# Splash of Color sale



## chelsboers (Mar 25, 2010)

Did anybody watch the splash of color sale yesterday? I was wondering how the prices were and there was a buck I really liked and wanted to know what he went for


----------



## CountyLineAcres (Jan 22, 2014)

I watched it yesterday! The lot prices are on FB, and I can try to find them for you.


----------



## chelsboers (Mar 25, 2010)

CountyLineAcres said:


> I watched it yesterday! The lot prices are on FB, and I can try to find them for you.

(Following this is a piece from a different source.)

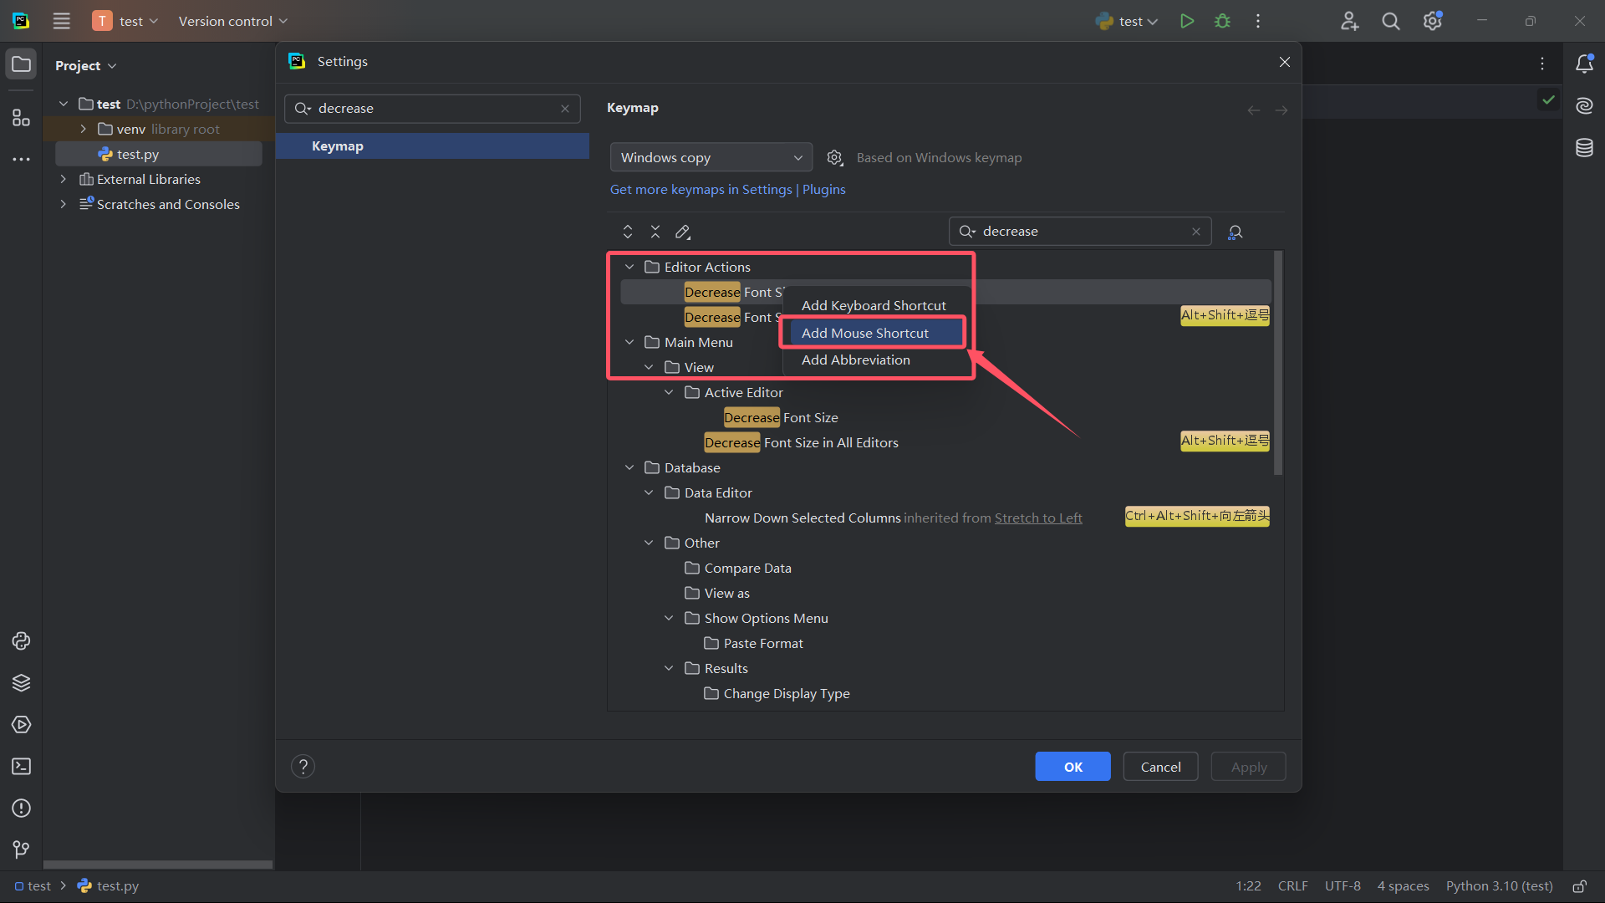Choose Add Keyboard Shortcut menu entry

(874, 306)
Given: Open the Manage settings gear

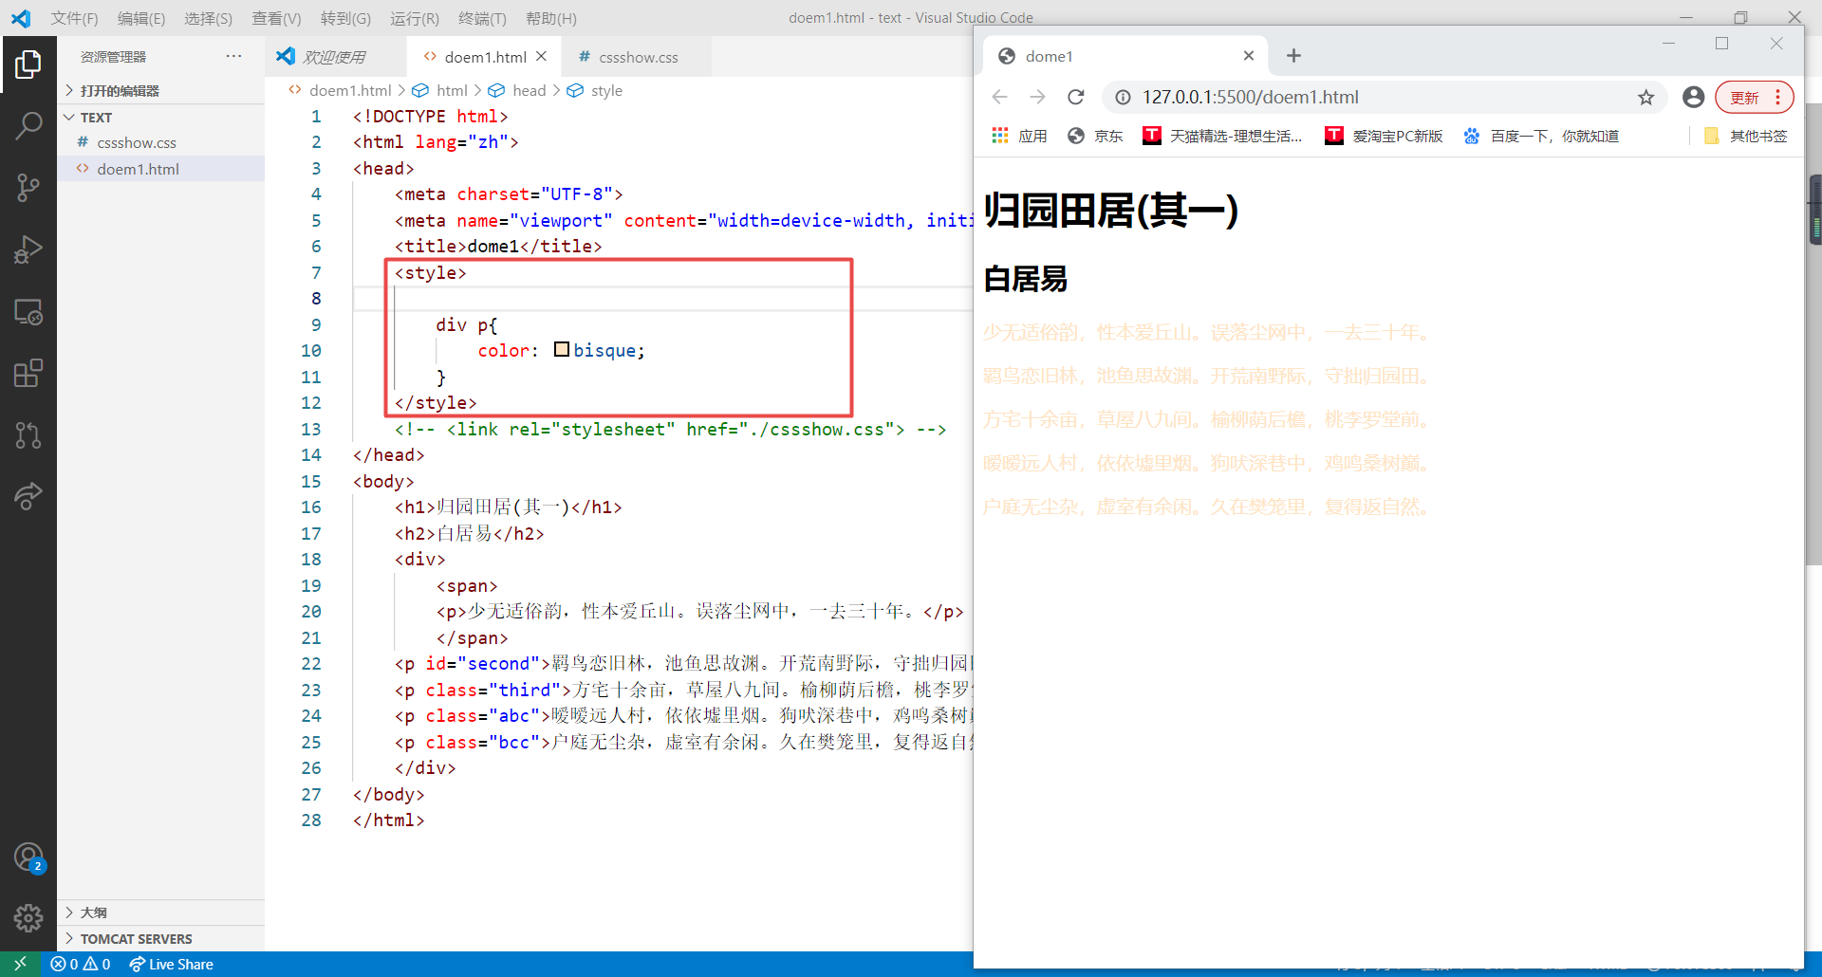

That would be great! I tried to look around on FB but didn't see a list. The buck I'm looking for was lot 31. I asked the breeder but they are on their way back so I haven't heard from them yet


----------



## CountyLineAcres (Jan 22, 2014)

Perfect then since the only lots I could find went from #1-36! He sold for $2,200.  I loved that buck too! He is an absolute stunner. I wonder what his sister (#41) sold for. I saw a picture of her after the sale but no price.


----------



## chelsboers (Mar 25, 2010)

Thank you so much! I'm glad he went for more than I can afford otherwise I'd be pretty mad at myself. 
I would say that Lot 41 went for quite a bit since she was their high selling doe but then again I didn't see what the others went for.


----------



## CountyLineAcres (Jan 22, 2014)

Exactly what I am thinking haha  ...Then I am definitely guessing $5,000+


----------



## chelsboers (Mar 25, 2010)

Somebody posted the full results. Looks like you were pretty close with your guess, she sold for $4,100


----------